Page MenuHomePhabricator

New jessie instance can't attach to puppet due to wrong certname
Closed, ResolvedPublic

Description

I have created a new Jessie instance integration-lightslave-jessie-1002 which points to a self puppet master. The puppet conf has:

[agent]
server = integration-puppetmaster.eqiad.wmflabs
certname = i-00000cdb.eqiad.wmflabs

Running puppet I am yield:

Warning: Server hostname 'integration-puppetmaster.eqiad.wmflabs' did not match server certificate;
expected one of
i-00000a4c.integration.eqiad.wmflabs,
DNS:i-00000a4c.integration.eqiad.wmflabs,
DNS:integration-puppetmaster.integration.eqiad.wmflabs,
DNS:puppet,
DNS:puppet.integration.eqiad.wmflabs

/etc/resolv.conf has:

domain integration.eqiad.wmflabs
search integration.eqiad.wmflabs eqiad.wmflabs
nameserver 208.80.154.20
options timeout:5 ndots:2

Hiera:integration has:

classes:
   - role::puppet::self
"role::puppet::self::master": integration-puppetmaster
"role::puppet::self::enc": yaml+ldap

Event Timeline

hashar raised the priority of this task from to Needs Triage.
hashar updated the task description. (Show Details)
hashar added projects: Cloud-Services, Cloud-VPS.
hashar added a subscriber: hashar.

Is puppetmaster running latest puppet?

hashar set Security to None.
hashar removed a subscriber: yuvipanda.

I have changed in Hiera:integration the puppet master from 'integration-puppetmaster' to 'integration-puppetmaster.integration.eqiad.wmflabs' https://phabricator.wikimedia.org/T102108

Then manually tweaked /etc/puppet/puppet.conf:

[agent]
- server = integration-puppetmaster.eqiad.wmflabs
+ server = integration-puppetmaster.integration.eqiad.wmflabs

The connection works but the server side catalog compilation fails:

Error: Could not retrieve catalog from remote server:
Error 400 on SERVER: must be a simple hostname.  The project-specific domain will be automatically appended. at /etc/puppet/manifests/role/puppet.pp:67 on node i-00000cdb.eqiad.wmflabs

Which is role::puppet::self:

if $master != undef {
    if $master =~ /\./ {
        fail("$::puppetmaster must be a simple hostname.  The project-specific domain will be automatically appended.")
    }

https://gerrit.wikimedia.org/r/#/c/215333/ asserts that role::puppet::self::master is set to a simple hostname (no fqdn). @yuvipanda reverted the Hiera:Integration change ( https://wikitech.wikimedia.org/w/index.php?title=Hiera:Integration&action=history ).

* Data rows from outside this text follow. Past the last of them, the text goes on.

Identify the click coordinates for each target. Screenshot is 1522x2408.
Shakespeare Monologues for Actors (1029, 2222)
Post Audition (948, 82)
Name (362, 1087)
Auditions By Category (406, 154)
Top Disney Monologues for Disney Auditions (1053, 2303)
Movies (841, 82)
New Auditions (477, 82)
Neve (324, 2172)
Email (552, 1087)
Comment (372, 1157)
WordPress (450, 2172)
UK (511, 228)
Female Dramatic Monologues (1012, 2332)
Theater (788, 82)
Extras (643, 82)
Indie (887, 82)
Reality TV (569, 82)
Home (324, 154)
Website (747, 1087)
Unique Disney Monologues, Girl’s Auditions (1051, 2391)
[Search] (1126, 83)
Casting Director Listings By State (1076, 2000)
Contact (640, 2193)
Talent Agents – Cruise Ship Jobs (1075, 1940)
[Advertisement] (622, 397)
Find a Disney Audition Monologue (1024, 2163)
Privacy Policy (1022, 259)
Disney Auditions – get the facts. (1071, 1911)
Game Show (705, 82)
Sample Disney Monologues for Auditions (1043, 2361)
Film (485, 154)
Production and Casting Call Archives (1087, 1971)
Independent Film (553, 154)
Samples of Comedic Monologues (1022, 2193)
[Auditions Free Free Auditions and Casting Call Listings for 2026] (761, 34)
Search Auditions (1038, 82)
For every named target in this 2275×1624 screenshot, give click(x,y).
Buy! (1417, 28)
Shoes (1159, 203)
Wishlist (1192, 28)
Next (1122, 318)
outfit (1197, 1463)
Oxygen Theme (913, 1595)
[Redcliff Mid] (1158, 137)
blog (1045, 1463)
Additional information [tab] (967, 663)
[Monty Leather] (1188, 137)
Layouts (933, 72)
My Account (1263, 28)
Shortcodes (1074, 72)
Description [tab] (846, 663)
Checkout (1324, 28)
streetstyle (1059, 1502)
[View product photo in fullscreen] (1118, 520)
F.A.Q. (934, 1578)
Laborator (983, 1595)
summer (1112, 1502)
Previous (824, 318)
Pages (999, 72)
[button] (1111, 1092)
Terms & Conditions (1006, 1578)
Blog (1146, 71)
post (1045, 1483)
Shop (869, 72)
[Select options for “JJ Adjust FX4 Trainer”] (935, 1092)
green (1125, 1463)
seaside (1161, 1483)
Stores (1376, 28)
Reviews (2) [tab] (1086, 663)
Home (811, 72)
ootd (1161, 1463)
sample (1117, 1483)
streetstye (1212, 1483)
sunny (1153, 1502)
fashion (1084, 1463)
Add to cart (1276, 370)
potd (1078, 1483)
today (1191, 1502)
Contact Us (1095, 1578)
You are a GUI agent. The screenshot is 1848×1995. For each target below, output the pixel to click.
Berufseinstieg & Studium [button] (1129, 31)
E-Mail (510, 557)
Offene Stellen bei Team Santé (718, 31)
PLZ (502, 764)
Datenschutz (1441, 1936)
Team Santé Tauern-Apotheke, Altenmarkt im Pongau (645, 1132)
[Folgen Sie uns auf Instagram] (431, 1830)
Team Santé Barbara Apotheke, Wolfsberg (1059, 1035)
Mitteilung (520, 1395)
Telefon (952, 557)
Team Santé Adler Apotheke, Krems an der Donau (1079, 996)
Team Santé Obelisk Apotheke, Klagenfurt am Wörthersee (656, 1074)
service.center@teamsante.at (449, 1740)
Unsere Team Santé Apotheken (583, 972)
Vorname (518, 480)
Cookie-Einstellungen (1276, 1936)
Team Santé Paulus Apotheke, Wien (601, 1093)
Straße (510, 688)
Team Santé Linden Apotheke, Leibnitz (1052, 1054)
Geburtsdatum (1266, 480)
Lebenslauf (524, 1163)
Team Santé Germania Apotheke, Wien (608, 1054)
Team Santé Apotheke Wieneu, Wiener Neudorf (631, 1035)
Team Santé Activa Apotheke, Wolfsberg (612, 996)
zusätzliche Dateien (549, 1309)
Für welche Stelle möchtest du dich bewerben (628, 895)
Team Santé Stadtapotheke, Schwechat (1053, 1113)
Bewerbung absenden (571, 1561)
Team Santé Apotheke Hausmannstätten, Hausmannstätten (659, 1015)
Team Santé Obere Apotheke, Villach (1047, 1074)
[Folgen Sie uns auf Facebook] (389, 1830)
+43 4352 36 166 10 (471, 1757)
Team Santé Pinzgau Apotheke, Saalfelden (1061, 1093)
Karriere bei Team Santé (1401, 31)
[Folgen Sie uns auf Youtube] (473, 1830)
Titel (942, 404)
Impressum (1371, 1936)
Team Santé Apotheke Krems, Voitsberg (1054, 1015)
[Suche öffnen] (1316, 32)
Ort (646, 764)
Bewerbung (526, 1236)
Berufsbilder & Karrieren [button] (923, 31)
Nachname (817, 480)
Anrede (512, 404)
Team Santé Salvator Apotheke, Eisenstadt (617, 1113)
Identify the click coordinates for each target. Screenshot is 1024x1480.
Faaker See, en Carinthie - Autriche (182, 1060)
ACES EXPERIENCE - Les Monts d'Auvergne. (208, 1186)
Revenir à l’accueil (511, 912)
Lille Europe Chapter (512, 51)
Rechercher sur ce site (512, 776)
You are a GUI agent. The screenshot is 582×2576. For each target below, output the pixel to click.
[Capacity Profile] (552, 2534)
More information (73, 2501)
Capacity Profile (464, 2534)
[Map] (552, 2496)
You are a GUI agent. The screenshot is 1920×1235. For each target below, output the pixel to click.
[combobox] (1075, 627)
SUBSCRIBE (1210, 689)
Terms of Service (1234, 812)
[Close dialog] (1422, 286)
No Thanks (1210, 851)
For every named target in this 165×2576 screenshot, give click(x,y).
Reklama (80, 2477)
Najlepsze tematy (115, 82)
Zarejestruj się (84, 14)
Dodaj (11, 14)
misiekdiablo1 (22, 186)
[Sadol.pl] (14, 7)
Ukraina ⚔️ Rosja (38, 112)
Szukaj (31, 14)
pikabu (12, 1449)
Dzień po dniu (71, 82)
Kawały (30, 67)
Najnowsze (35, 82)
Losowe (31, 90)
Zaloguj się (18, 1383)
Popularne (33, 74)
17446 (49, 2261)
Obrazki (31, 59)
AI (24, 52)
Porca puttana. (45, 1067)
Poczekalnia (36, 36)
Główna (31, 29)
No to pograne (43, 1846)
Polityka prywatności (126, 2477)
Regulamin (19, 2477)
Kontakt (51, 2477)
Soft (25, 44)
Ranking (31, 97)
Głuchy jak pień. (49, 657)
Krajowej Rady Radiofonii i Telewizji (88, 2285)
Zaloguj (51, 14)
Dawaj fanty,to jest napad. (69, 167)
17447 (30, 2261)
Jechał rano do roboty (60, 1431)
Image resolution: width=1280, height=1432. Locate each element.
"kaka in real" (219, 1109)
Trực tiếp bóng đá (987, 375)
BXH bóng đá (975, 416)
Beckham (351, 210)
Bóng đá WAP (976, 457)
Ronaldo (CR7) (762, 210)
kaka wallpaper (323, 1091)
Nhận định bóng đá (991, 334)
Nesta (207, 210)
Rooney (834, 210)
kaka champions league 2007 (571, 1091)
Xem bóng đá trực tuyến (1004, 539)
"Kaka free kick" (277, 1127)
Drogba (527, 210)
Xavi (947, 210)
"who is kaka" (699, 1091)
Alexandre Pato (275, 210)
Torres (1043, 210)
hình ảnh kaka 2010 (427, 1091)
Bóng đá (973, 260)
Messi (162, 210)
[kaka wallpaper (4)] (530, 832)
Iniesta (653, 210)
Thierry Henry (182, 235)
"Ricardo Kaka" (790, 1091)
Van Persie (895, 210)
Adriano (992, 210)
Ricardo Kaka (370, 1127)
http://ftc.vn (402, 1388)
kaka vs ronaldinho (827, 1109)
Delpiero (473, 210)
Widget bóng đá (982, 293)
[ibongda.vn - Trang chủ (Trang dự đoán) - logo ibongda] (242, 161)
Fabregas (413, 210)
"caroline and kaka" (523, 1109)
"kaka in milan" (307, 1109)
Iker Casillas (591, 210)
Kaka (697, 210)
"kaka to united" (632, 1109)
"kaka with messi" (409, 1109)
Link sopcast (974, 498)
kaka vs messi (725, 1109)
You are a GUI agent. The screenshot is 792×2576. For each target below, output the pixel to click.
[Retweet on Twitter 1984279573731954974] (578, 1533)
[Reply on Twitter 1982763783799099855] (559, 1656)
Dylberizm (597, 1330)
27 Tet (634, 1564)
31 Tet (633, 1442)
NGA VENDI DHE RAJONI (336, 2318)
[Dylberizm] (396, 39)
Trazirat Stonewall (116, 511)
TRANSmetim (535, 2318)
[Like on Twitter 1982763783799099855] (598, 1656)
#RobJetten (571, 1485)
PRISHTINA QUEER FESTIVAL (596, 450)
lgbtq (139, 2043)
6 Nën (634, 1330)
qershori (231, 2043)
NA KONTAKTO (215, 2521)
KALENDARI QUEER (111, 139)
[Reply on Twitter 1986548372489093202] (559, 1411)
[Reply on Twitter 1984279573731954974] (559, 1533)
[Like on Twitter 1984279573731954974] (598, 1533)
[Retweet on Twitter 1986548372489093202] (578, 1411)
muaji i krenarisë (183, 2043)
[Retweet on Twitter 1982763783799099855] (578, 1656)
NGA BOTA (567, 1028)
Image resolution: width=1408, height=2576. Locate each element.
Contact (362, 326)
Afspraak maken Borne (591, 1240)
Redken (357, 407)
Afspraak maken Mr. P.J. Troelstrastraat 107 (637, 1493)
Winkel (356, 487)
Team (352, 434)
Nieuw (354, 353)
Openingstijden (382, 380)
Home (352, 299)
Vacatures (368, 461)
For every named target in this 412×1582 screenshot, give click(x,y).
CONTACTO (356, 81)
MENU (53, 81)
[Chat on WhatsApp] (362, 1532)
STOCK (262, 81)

yuvipanda claimed this task.

Seems to work now.

Puppet did:

 [agent]
-server = integration-puppetmaster.eqiad.wmflabs
+server = integration-puppetmaster.integration.eqiad.wmflabs
 configtimeout = 480
 splay = true
 prerun_command = /etc/puppet/etckeeper-commit-pre
 postrun_command = /etc/puppet/etckeeper-commit-post
 pluginsync = true
 report = true
-certname = i-00000cdb.eqiad.wmflabs
+certname = i-00000cdb.integration.eqiad.wmflabs

Seems like this must have been due to an un-updated puppet repo on the master. Is that right?

hashar reopened this task as Open.EditedJun 11 2015, 2:00 PM

I have created a new instance integration-t102108.eqiad.wmflabs . Let see what happens.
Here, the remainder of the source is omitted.